(Data records)
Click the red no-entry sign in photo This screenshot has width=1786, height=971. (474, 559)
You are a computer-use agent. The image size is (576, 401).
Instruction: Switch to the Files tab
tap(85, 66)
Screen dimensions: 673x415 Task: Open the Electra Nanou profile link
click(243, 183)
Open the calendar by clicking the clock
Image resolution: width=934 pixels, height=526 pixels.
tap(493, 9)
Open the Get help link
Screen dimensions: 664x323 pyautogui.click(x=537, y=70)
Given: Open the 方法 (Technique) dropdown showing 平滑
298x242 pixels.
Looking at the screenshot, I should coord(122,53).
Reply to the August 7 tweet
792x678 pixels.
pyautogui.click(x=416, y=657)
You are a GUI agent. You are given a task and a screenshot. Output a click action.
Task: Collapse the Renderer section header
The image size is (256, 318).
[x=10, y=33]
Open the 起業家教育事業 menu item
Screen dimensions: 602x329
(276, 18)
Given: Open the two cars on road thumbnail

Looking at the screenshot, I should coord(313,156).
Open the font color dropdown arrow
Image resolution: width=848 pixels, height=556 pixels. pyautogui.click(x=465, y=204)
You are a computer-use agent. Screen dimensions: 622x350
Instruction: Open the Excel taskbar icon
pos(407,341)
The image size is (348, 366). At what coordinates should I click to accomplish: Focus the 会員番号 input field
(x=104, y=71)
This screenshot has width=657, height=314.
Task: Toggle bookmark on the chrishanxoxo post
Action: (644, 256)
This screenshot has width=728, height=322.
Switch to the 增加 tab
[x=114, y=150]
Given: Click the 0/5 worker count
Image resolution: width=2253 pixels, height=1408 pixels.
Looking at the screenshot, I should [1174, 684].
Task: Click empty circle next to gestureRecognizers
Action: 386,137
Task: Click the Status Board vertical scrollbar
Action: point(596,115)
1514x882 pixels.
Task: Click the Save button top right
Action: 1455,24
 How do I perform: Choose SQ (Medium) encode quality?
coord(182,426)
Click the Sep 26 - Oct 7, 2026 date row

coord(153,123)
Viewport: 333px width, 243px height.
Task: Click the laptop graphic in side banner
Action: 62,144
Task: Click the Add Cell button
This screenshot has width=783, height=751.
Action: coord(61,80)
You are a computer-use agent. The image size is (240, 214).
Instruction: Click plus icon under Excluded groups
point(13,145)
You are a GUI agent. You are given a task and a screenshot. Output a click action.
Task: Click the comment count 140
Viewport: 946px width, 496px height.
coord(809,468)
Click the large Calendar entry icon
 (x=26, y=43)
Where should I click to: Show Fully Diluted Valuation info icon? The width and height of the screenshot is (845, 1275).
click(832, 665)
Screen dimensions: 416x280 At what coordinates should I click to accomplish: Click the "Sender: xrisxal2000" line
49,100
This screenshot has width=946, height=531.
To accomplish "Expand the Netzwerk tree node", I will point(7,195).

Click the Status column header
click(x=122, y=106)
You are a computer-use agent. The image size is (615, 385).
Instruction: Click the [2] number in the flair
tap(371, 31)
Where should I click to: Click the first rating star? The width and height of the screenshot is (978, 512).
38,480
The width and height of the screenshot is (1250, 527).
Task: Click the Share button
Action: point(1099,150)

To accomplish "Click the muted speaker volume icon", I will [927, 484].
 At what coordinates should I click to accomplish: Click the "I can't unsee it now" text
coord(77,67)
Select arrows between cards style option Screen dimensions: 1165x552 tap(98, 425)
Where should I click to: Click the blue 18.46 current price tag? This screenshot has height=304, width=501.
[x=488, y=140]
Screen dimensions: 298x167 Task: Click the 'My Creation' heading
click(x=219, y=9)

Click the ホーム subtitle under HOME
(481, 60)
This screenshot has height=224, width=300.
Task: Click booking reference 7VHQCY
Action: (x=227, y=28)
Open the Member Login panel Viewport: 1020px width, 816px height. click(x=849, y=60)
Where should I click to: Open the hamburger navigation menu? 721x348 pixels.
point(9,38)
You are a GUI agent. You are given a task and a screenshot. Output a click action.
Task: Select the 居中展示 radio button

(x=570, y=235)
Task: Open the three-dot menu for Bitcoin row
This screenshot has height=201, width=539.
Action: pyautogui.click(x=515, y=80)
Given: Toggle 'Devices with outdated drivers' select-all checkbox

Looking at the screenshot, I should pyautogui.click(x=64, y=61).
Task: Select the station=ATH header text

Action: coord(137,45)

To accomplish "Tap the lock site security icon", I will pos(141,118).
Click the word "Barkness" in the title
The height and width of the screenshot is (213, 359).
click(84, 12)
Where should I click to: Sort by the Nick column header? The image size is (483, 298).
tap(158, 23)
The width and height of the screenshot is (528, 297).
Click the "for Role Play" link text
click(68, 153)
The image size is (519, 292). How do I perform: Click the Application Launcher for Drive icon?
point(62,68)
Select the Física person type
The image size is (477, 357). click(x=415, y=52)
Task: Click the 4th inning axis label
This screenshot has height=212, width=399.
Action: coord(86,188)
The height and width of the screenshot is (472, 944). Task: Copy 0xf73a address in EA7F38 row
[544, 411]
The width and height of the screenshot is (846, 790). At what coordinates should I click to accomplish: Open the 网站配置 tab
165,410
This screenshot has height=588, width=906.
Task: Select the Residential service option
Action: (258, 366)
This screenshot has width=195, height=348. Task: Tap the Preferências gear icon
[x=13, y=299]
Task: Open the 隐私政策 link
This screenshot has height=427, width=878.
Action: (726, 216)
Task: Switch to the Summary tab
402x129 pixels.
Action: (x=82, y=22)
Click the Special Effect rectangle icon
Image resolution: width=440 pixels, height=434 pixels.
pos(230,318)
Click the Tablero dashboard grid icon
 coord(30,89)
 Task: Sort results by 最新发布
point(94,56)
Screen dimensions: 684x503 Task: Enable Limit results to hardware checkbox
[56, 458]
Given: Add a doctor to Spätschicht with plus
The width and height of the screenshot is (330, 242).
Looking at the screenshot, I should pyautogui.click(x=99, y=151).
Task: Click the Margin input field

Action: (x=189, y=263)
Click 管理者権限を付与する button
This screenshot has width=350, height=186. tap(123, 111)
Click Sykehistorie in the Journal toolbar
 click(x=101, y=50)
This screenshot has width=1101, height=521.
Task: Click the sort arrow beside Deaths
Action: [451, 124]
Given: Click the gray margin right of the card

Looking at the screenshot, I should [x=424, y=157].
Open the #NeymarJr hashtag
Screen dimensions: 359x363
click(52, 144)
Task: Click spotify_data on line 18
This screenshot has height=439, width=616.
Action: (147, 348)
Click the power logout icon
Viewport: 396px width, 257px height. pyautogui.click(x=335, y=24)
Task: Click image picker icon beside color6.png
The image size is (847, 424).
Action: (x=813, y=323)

### The problem
The response must contain each line above that holds the string "agent".

### Task answer
You are a computer-use agent. The image size is (576, 401).
You are a GUI agent. You are given a task and a screenshot. Output a click action.
You are a computer-use agent. Screen dimensions: 622x350
You are a computer-use agent. The image size is (240, 214).
You are a GUI agent. You are given a task and a screenshot. Output a click action.
You are a computer-use agent. The image size is (615, 385).
You are a GUI agent. You are given a task and a screenshot. Output a click action.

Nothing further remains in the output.